The 28% increase in production compared to the prior period was the result of improved operational performance driven by the significant capital invested in the operations and the reduction of operational interruptions that impacted performance in prior years.

“Operationally, I’m proud to say that Wescoal has got its mojo back. We’ve gone through two years of turbulence, especially the performance at Vangatfontein (VGF), and in the last financial year we have resolved most of the issues, as we can see with the performance from VGF, where our production is 50% up in this financial year,” Wescoal CEO Mining Thivha Tshitavane told Mining Weekly. (Also watch attached Creamer Media video.)

“We are focusing on stability in the coming year and our main focus is to bring Moabsvelden into full production. We have started up coal production at Moabsvelden at the end of March and we are ramping that up to 200 000 t/m,” said Tshitavane.

“We want to see Moabsvelden at the end of the financial year running at full capacity of around three-million tonnes a year and obviously we want to get the company back to profitability so we can start rewarding our loyal shareholders who haven’t seen dividends from Wescoal in the last two years,” he added.

BROADENING THE ENERGY OFFERING

On looking at broadening the energy offering beyond coal, Speckman said: “There are pressures from various factors in order to diversify internally and externally.
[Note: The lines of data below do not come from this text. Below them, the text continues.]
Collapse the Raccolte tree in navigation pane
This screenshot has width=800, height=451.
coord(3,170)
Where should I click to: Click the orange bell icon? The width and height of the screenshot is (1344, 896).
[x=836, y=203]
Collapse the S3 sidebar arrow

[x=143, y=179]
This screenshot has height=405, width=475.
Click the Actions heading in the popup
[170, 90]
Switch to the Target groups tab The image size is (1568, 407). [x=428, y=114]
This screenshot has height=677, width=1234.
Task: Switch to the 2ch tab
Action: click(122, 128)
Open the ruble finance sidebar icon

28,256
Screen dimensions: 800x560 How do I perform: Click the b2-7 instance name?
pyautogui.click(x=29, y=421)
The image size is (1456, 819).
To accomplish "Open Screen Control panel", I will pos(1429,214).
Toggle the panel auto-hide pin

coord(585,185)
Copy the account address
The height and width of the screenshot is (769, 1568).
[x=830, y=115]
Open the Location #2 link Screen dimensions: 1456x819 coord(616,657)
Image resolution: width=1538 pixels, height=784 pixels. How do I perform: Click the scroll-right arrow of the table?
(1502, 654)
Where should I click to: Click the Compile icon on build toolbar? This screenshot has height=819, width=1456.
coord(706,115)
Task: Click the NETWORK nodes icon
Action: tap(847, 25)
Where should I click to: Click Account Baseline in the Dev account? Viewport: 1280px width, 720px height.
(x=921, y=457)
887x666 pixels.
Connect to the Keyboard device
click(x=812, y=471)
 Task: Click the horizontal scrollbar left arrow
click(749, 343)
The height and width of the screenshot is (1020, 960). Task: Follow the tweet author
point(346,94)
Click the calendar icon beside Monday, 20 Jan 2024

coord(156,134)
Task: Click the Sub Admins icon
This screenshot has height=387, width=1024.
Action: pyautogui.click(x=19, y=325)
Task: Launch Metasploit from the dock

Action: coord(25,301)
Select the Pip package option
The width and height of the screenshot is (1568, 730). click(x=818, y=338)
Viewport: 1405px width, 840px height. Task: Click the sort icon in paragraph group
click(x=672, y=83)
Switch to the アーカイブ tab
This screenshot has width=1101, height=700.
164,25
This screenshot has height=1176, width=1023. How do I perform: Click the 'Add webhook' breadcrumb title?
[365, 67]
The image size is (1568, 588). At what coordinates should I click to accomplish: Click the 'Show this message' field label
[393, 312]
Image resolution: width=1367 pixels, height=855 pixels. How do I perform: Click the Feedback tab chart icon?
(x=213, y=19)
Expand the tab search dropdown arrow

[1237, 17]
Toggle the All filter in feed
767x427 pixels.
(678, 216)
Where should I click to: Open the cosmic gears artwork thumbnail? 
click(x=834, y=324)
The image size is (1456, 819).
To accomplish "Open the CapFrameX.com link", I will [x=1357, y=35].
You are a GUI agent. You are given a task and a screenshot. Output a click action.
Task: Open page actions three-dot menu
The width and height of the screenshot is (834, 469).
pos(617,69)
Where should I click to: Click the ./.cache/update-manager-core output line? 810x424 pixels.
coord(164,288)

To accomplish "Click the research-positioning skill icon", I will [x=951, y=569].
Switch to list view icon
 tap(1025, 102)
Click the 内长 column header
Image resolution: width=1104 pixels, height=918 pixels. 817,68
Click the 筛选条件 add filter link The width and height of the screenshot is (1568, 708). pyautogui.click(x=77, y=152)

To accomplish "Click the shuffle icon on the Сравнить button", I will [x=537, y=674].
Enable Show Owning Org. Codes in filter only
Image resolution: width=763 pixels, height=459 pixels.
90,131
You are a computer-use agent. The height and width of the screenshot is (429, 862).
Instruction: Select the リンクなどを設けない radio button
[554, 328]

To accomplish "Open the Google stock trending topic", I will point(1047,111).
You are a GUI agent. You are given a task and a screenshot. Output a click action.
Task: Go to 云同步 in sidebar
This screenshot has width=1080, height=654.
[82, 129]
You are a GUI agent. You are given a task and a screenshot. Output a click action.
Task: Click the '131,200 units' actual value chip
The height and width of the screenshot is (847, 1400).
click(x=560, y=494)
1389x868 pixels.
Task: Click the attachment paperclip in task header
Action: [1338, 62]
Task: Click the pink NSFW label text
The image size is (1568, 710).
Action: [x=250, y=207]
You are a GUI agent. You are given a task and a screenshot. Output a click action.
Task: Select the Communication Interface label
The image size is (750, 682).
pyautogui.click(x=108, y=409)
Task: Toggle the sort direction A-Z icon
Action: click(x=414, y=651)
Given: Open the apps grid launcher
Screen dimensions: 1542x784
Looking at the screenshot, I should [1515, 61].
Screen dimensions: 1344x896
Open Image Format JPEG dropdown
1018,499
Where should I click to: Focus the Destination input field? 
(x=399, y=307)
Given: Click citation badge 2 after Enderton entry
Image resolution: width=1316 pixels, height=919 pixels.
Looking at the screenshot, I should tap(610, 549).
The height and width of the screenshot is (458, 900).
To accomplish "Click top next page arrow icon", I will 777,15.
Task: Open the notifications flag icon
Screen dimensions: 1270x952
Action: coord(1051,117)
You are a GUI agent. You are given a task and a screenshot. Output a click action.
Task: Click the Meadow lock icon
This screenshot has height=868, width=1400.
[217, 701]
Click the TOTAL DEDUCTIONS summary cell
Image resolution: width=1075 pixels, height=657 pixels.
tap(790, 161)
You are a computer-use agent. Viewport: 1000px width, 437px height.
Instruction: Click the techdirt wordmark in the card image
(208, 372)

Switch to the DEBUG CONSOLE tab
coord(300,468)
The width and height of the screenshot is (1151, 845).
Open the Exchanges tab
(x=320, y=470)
There is international pressure as well on funding coal-mining operations. We are really still at the feasibility stage in the process of evolving Wescoal into more of an energy company and that’s really the first stab at this by the business.

“We would really like Wescoal to return to profitability,” and that is the message that the company sent on Friday in significantly narrowing its losses in the 12 months to March 31.

“What I’d like to get across is that Wescoal can generate cash. Our operations have generated R773-million of cash in the period. Even though we have made a bottom line loss, but if you have a look at cash generation, we’ve been able to generate the cash to fund the business in terms of its operations and also to expand,” Speckman emphasised.

“We are undervalued and what will unlock true value are dividends. We need to return value to shareholders, which we haven’t done for the last two years. I believe that will be the key to unlocking value,” she added.

In the 12 months to March 31, revenue increased to R3.902-billion from R3.810-billion in the prior financial year, gross profit increased to R411-million compared with R333-million, operating profit increased to R135-million compared with a R3-million loss, earnings per share increased to 8.74c loss per share compared with 32.57c loss per share, and headline earnings per share increased to 2.87c loss per share compared with 32.67c loss per share.

Sales of 7.9-million tons were higher than in the previous financial year but below the internal target.

“What we focused on and how we narrowed the loss in the year was to control costs. We’ve got a couple of initiatives internally and also changing the internal culture on expenditure and really focusing on business essential needs.

“We’ve also gone out and got local mining contractors at all our operations to renegotiate their rates. In the new financial year, we also followed he same strategy on our beneficiation contracts. We’ve now got a global contractor all across.

“The message we are sending, which is in line with our three strategic pillars is really on returning Wescoal to profitability after the year which we had last year, which was unfavourable,” said Speckman.